- Brief
In your copy, include every line of the records exactly and no picture at all.

_ _ _ _ _ _ _

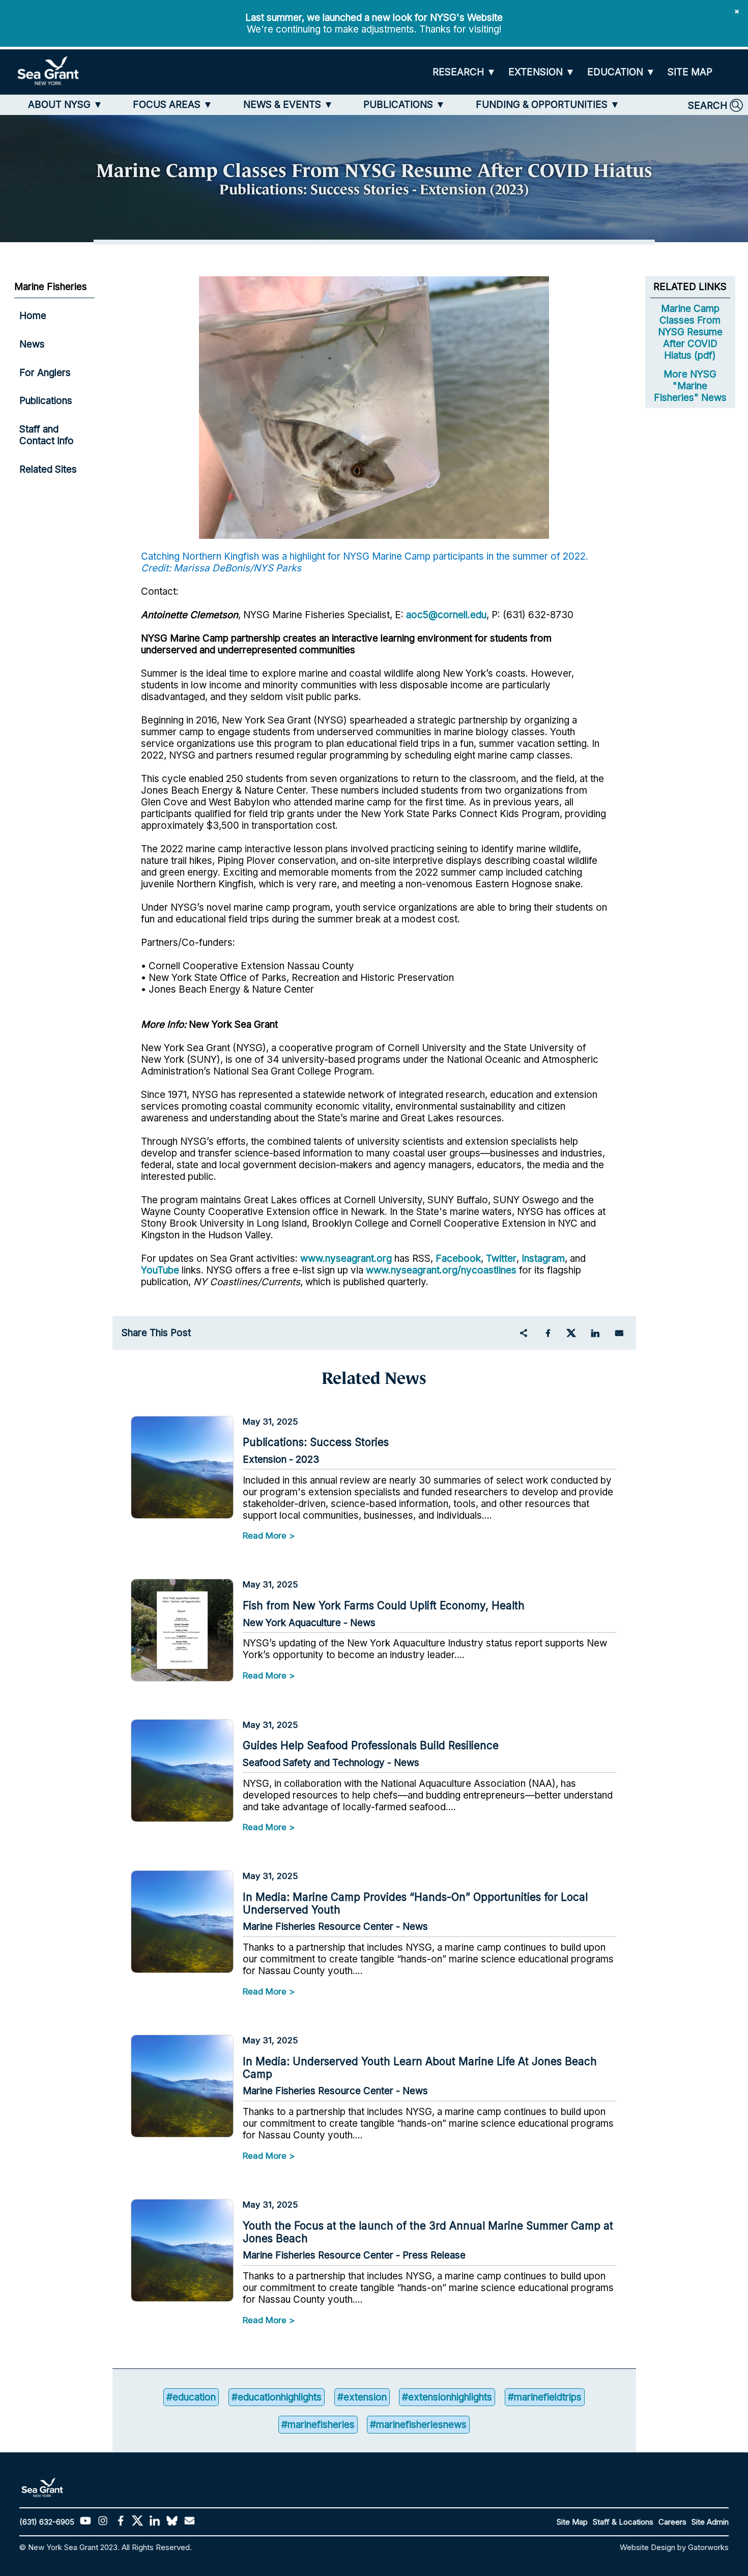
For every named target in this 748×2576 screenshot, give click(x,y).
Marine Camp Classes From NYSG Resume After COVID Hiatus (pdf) (690, 332)
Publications (45, 401)
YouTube (161, 1270)
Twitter (501, 1258)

_ _ _ _ _ _ _

- Finished exercise
For every named target in this 748×2576 screenshot, give click(x,y).
Marine Camp Classes From NYSG Resume After COVID Hiatus (pdf) (690, 332)
Publications (45, 401)
YouTube (161, 1270)
Twitter (501, 1258)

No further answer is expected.